Confrontations have continued with the EU following Twitter’s decision in May to drop out of the bloc’s voluntary Code of Practice against disinformation. EU leaders blasted the decision, with Jourová saying that "Twitter has chosen a hard way to comply with our digital laws".

As well as noting an all-time high of usage, Musk told VivaTech attendees that he was "optimistic about the future" with advertisers already deciding to come back to the platform or saying they will return.


Decision on Tesla’s latest gigafactory

In their first exchanges on stage, Levy hinted that Musk might make an announcement of some kind if he felt inclined, but there was perhaps a sense of disappointment for some towards the end of the event when there wasn’t.

In one of the many surreal moments of the event where Musk and his fellow panelists danced on the stage together and waved goodbye, one eager audience member shouted "factory for France!"

Speculation began mounting earlier this week that Musk would indeed use his appearance at VivaTech to make an announcement regarding a planned second Tesla gigafactory in Europe.

France, Spain, and Italy are all jockeying to attract investment from the carmaker, with Musk's visits this week to Rome and Paris - where he was hosted by Italian prime minister Giorgia Meloni and French president Emmanual Macron - fuelling rumours an announcement was imminent.

Competition is stiff to be the country to seal the deal with the tech magnate.

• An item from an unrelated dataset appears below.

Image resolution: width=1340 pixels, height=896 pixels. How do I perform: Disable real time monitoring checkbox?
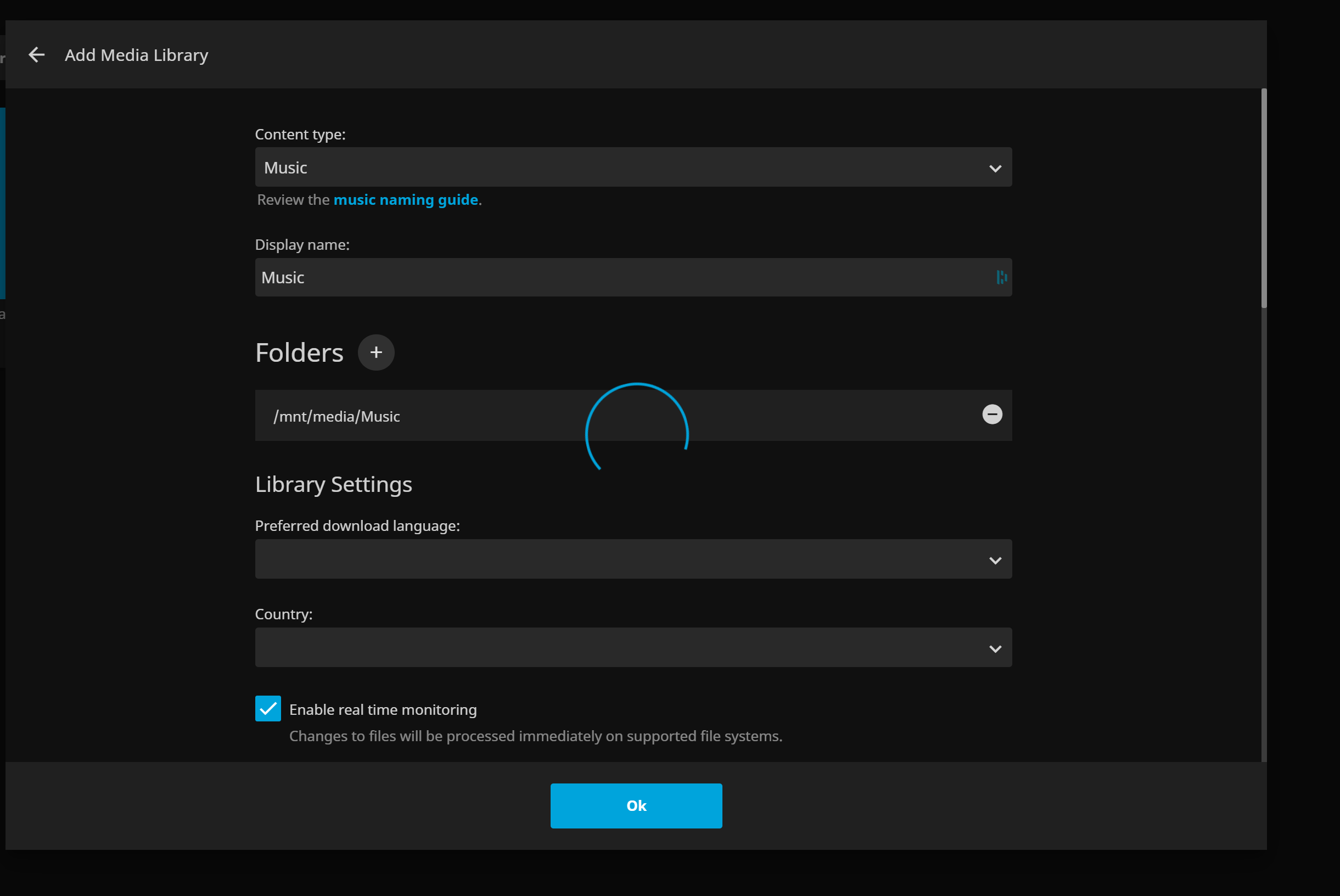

Both the Netherlands and the UK were considered for the site of Tesla’s first European gigafactory. Instead, the prize went to Germany with the Giga Berlin plant opening in 2022.


Neuralink’s first human implant in 2023

In response to the last question from the audience, which came from perhaps one of his youngest French fans in the crowd, Musk confirmed that the first person to receive a neurological implant from his company Neuralink would be later this year.

Neuralink is working on controversial implantable brain-computer interfaces which it believes would ultimately help humans use the power of thought to communicate with and control machines.

Musk announced at the end of May that the US Food and Drug Administration (FDA) had given the company the green light for its first human clinical trials.